我们是生物化学教研室,这两年的时间里我做了很多生化方面的实验。像细菌培养、细胞培养、PCR、western-blot、MTT测细胞增殖能力,这些实验都有商品化的试剂和推荐的操作方法,做起来,难度并不大。唯独让我感到苦恼的就是ShRNA表达质粒的构建这部分,它耗费了我们很多的精力,虽然最终取得了成功,也发表了论文。但是显然,这个实验的可重复性并不理想。

我一共做过四五个重组质粒,其中插入片段,大的有2000bp左右的,小的也有200bp左右的。其中200bp~900bp的不大不小的片段相对好做,2000bp的难度相对较大。而其中最难做的恐怕就是ShRNA表达质粒了,RNAi技术这些年是一个热点,但是把一个只有63bp的小片断DNA插入到4000bp~5000bp的质粒DNA当中,并不是一件容易的事情。期间我们做了近百次的尝试,总结出这么一些经验:

1、质粒酶切方式的选择。现在看来,如果质粒的条件允许,最好选择双酶切。因为双酶切操作相对简单,而分步酶切需要两次从切下来的琼脂糖凝胶中回收DNA 片段,其最终产量和浓度实在难以提高。

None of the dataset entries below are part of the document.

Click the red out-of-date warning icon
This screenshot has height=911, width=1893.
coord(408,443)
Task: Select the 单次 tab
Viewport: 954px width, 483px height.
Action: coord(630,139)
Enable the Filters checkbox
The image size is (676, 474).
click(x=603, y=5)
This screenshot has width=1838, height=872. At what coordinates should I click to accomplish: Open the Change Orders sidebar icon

2、切好的质粒DNA 片段和目的DNA 片段的比例。由于分子量相差悬殊,设定两种片段的摩尔浓度确实是一件让人头疼不已的事情,我们发现,质粒DNA 片段和目的DNA 片段按照摩尔比1:3、体积比7:1的比例混合,使得最终混合液中质粒DNA的浓度和试剂盒法所提取的质粒DNA的浓度接近,连接酶连接的成功率将比较高。

3、转化和培养。质粒重组是否成功,往往要等转化结束之后才能知晓。而转化过程中一不留神,恐怕就要全部重新开始,因此十分重要。要提醒的是这么几点:1.感受态细菌的活性很重要,最好是当天制作当天使用。2.抗生素的使用。种类、剂量都不能错,否则就会出现假阳性或假阴性的结果。3.超净工作台、无菌操作十分重要,理由和上一条的相同。4.转化完成后可以先在无抗生素的LB中培养一段时间(1~2h),然后再加入到有抗生素的LB中继续培养,这样可以提高细菌的存活率。

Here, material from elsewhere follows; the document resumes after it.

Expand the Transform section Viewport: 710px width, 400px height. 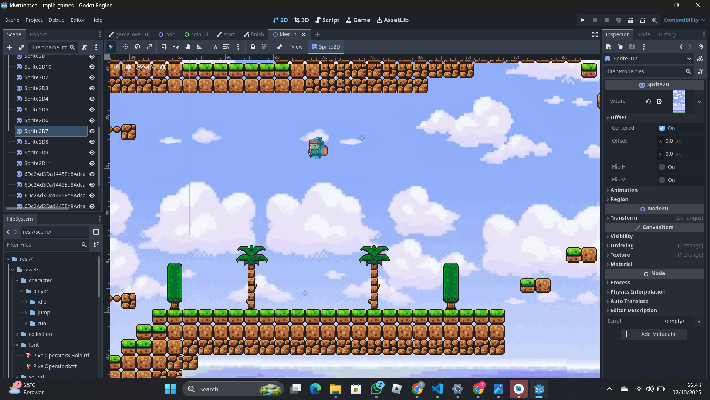click(623, 218)
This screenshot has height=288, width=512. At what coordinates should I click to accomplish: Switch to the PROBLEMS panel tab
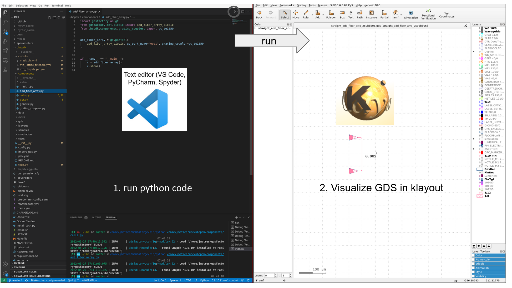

4、酶切鉴定。由于琼脂糖凝胶电泳的分辨率有限,小于100bp的小分子DNA已经很难看到条带。而我们的目的DNA只有63bp。因此我们对实验方法经行了改进:1.增加琼脂糖凝胶中DNA染色剂(EB或godview)的使用量,使DNA染色达到饱和。2.提高琼脂糖凝胶的浓度至3%(常规为1%)。但是随着琼脂糖凝胶浓度的提高,其黏稠度增加,融化过程中产生的气泡不易排除,因此建议凝胶融化后不要立即拿出来冷却,而是放在75℃的恒温水浴箱中静置,待气泡减少后再行灌胶。经过上述的一些处理,我们在酶切鉴定中成功地看到了长度为63bp的那条DNA 片段。

以上只是一些个人的想法和做法,必然有很多不科学的地方,希望各位大虾不吝赐教,指点迷津。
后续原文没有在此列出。